**Aim of the exercise**
From the data below, set down exactly the lines between the one holding "Task: Uncheck the Sales Transaction checkbox" and the one holding "Given: Click the PMAY-G", inclusive, and no others.

**Source material**
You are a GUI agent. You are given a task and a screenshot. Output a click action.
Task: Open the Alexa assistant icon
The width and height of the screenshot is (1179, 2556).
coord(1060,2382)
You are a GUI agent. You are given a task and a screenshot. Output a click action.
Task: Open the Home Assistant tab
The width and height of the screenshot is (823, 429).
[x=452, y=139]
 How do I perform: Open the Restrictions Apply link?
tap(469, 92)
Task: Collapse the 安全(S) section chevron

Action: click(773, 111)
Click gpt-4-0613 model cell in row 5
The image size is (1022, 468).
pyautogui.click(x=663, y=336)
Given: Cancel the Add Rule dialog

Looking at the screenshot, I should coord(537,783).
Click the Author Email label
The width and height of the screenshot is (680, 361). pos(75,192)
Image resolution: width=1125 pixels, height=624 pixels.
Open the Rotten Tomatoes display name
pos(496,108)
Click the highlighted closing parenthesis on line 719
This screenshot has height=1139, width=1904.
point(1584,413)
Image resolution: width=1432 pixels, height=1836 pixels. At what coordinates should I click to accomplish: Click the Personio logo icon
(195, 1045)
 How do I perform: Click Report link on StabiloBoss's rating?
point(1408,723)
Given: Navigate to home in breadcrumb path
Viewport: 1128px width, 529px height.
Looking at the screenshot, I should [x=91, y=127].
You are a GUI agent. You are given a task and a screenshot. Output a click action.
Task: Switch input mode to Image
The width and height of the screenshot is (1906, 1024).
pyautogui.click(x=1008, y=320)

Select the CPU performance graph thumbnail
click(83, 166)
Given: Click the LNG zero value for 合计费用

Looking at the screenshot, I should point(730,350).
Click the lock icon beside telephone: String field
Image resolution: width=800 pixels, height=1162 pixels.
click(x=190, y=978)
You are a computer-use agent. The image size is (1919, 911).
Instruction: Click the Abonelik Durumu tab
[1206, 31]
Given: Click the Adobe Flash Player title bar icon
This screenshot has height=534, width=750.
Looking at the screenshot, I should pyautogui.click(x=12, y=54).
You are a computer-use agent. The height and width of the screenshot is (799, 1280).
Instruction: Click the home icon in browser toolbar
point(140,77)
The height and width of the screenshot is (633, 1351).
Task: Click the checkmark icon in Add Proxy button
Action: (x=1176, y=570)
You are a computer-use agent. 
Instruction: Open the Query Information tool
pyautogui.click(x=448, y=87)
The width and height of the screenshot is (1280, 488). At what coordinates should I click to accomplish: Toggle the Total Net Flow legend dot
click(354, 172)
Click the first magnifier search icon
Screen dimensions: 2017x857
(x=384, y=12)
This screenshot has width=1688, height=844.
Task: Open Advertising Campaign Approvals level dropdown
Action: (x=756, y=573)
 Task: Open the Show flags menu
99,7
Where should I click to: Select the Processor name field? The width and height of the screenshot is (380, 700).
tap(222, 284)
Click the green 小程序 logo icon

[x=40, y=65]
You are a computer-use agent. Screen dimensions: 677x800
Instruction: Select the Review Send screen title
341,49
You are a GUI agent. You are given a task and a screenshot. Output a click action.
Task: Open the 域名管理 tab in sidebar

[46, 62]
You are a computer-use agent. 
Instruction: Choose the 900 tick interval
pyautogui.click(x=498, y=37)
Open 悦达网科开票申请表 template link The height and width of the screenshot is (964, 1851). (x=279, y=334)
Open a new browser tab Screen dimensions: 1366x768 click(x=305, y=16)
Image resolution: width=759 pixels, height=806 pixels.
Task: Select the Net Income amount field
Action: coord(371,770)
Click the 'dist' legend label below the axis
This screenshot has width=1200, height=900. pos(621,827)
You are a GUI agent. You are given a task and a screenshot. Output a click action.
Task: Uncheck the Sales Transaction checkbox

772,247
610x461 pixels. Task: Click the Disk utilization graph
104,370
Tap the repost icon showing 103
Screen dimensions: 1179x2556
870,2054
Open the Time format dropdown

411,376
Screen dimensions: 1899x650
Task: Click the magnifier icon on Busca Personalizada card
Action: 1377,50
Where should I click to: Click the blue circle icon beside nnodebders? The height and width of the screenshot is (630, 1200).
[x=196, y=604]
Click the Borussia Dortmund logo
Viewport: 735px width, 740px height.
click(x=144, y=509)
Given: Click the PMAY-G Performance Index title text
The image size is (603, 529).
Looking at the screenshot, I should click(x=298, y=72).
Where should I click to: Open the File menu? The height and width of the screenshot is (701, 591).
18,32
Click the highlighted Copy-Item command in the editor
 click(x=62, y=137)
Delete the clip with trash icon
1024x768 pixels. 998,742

**Response area**
Task: Uncheck the Sales Transaction checkbox

772,247
610x461 pixels. Task: Click the Disk utilization graph
104,370
Tap the repost icon showing 103
Screen dimensions: 1179x2556
870,2054
Open the Time format dropdown

411,376
Screen dimensions: 1899x650
Task: Click the magnifier icon on Busca Personalizada card
Action: 1377,50
Where should I click to: Click the blue circle icon beside nnodebders? The height and width of the screenshot is (630, 1200).
[x=196, y=604]
Click the Borussia Dortmund logo
Viewport: 735px width, 740px height.
click(x=144, y=509)
Given: Click the PMAY-G Performance Index title text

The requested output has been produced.